The most encouraging news for Italian basketball, however, comes from Bologna, where both Fortitudo and Virtus’ fans could enjoy again positive and winning seasons, after some disastrous years. Fortitudo has one of the most amazing potential offenses in Europe, with Forte, Huertas, Woods (also Slokar). Virtus has bet on Boykins – the deal is worth $3.5 million! – to come back in the Euroleague, but there’s not only the 5’5” point guard from Eastern Michigan, because players like Langford, Ford, Arnold are capable as well.
Such are the contenders’ situations. Behind them, some clubs have the choice to put themselves among the teams longing for a championship. Avellino dreams of another third-place finish and although the element of surprise is gone, its roster is not so bad (Warren is an Euroleague player, Slay has the skills to play in NBA). Treviso has built a strong starting five (Wood, Neal, Soragna, Wallace, Nicevic), and Pesaro has lined up some interesting young players (Stanic, Akindele).

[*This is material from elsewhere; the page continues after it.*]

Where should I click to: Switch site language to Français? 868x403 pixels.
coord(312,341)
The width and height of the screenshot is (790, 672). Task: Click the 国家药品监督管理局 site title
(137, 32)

And what happening in the littler centres of Serie A? Capo d’Orlando has found its new idol after Pozzecco’s retirement in Tyus Edney; Biella keeps up its excellent scouting skills and has signed Plaisted and Gist; Caserta, the 1991 Italian champion and back in Serie A after 14 years, expects a lot from Diaz, Butler and Foster.
That’s the Italian situation. As we can see, there are many signs pointing to a more balanced Serie A than in the past two years, when Montepaschi’s control was embarrassing. At the same time, the Italian league is returning to prominence in Europe, where Siena, Roma, Milano and Avellino will face the Euroleague; Fortitudo Bologna, Capo d’Orlando and Treviso will play in the Eurocup. Though some teams which have serious economic troubles (the entire budget for Rieti and Napoli is about $1.5 million each) and some are obliged to reduce ambitions (Montegranaro has lost the unforgettable last season’s heroes; Udine has picked up its players from Legadue), this is generally one of the most interesting championships in the last five years. Maybe Italians owners aren’t able to invest a great deal of money like in Athens, Moscow or Barcellona, but the level is very high, like only in ACB. CSKA can’t lose at Samara or Surgut; Olympiakos can’t lose at Larissa or Rodi; but Siena (or one of the other top teams) can lose at Pesaro or Biella. That’s the great difference coming from Italy.